-- BEGIN --

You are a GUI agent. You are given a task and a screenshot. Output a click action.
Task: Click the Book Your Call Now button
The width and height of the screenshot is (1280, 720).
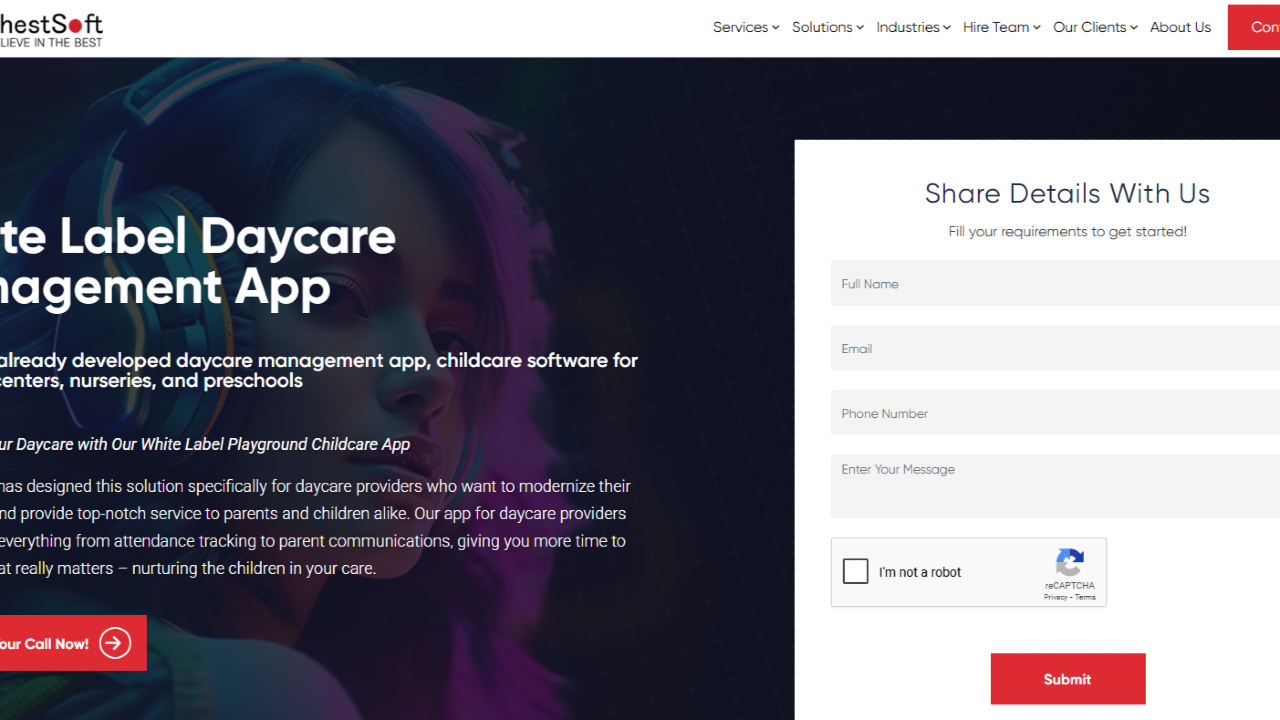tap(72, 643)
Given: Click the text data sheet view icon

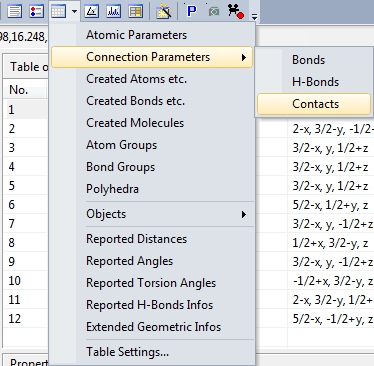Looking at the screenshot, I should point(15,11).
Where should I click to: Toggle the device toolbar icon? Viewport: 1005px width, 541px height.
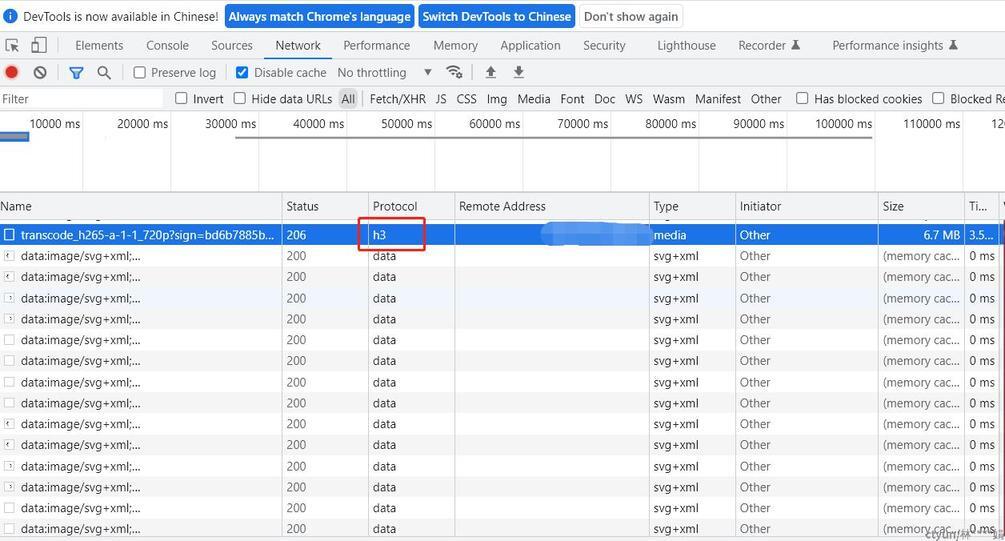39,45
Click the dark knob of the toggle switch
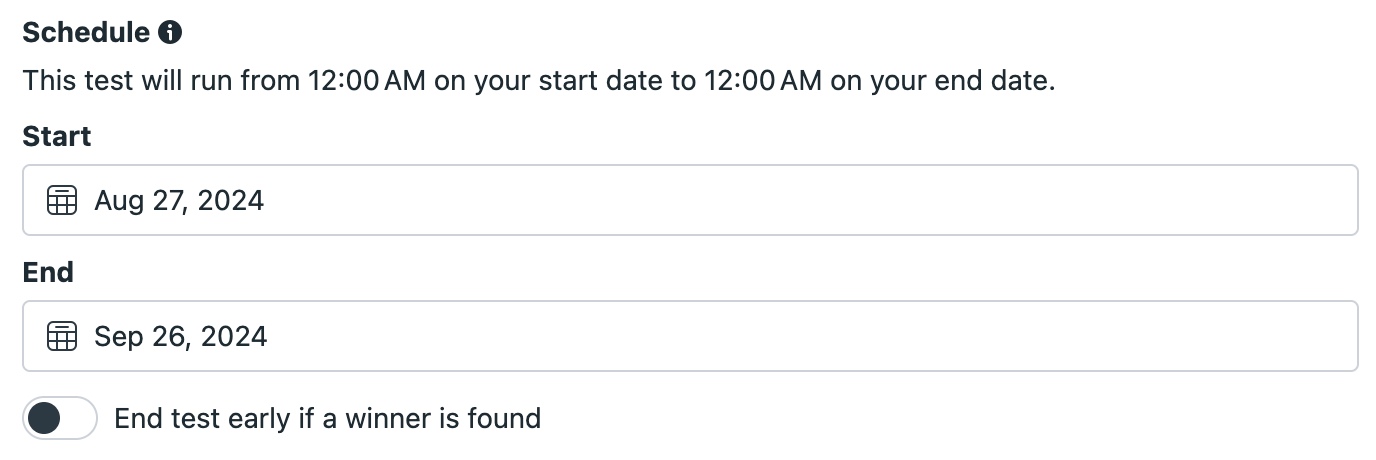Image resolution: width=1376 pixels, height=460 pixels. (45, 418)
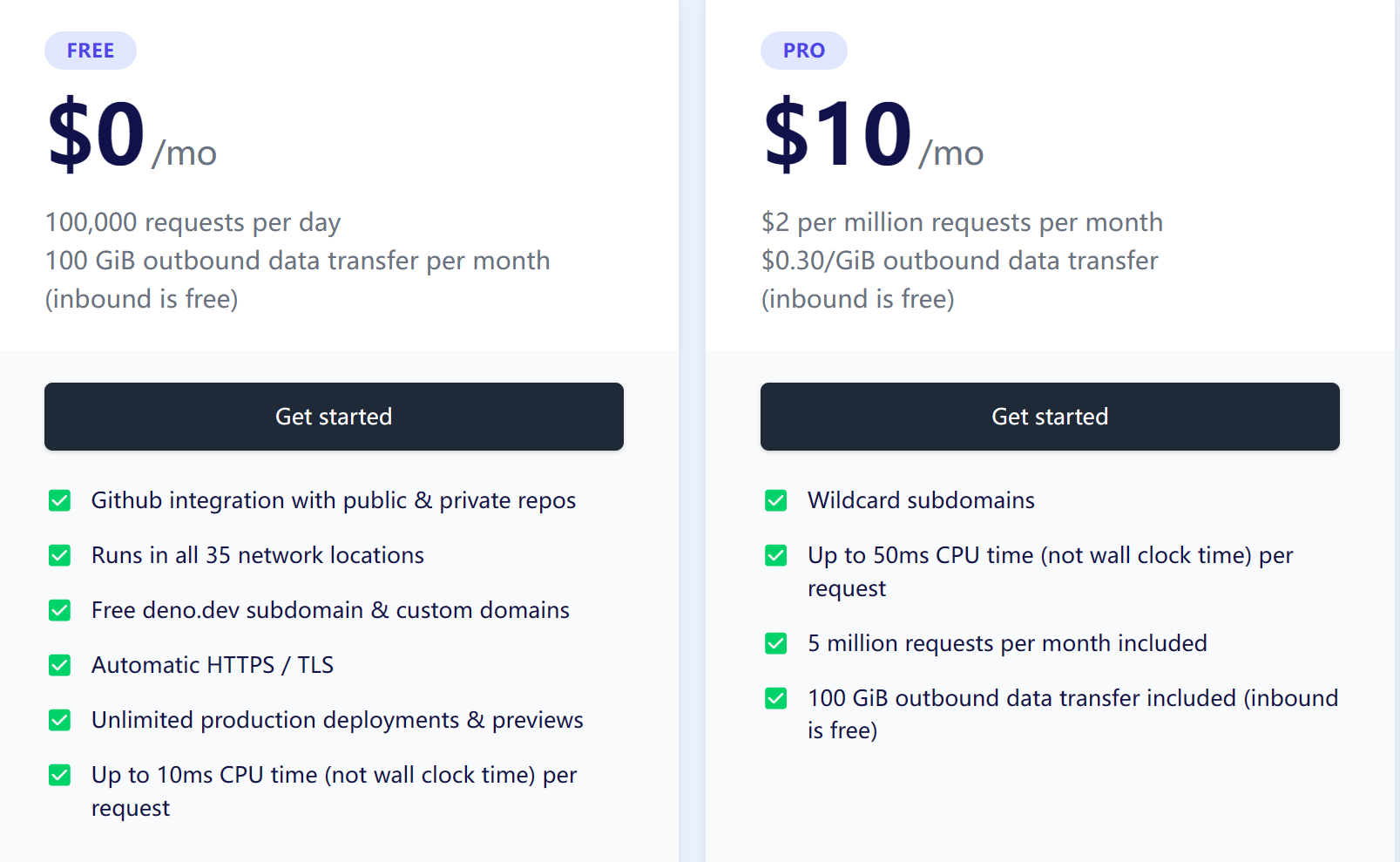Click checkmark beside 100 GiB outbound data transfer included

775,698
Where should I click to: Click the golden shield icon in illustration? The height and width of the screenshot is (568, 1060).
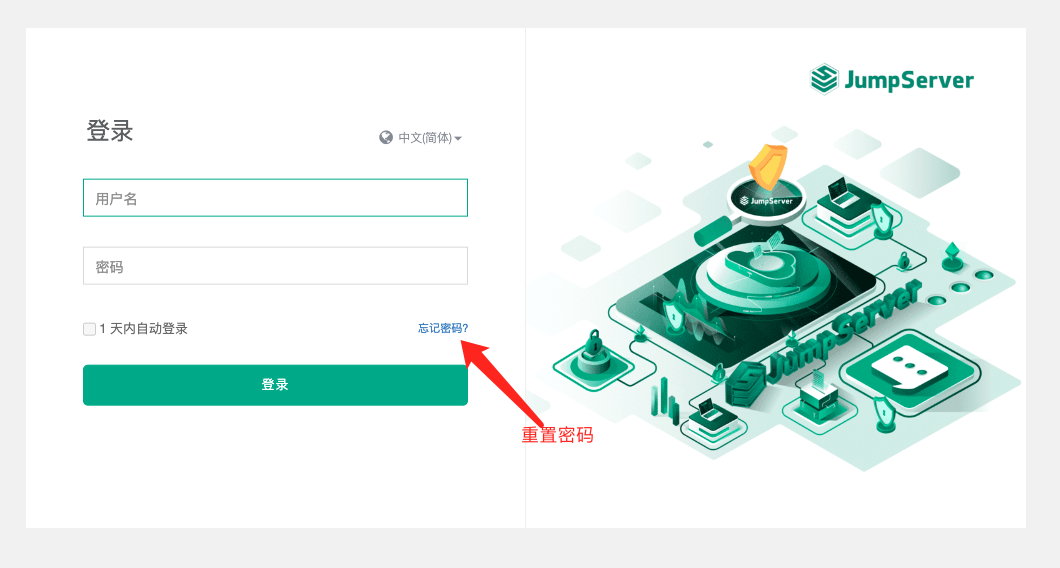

-- END --

** REQUIREMENTS **
Copy all of the records above word for word, but leave out the pictures.

** FULL OUTPUT **
You are a GUI agent. You are given a task and a screenshot. Output a click action.
Task: Click the Book Your Call Now button
The width and height of the screenshot is (1280, 720).
tap(72, 643)
Given: Click the text data sheet view icon

Looking at the screenshot, I should point(15,11).
Where should I click to: Toggle the device toolbar icon? Viewport: 1005px width, 541px height.
39,45
Click the dark knob of the toggle switch
Image resolution: width=1376 pixels, height=460 pixels. (45, 418)
Click checkmark beside 100 GiB outbound data transfer included

775,698
Where should I click to: Click the golden shield icon in illustration? The height and width of the screenshot is (568, 1060).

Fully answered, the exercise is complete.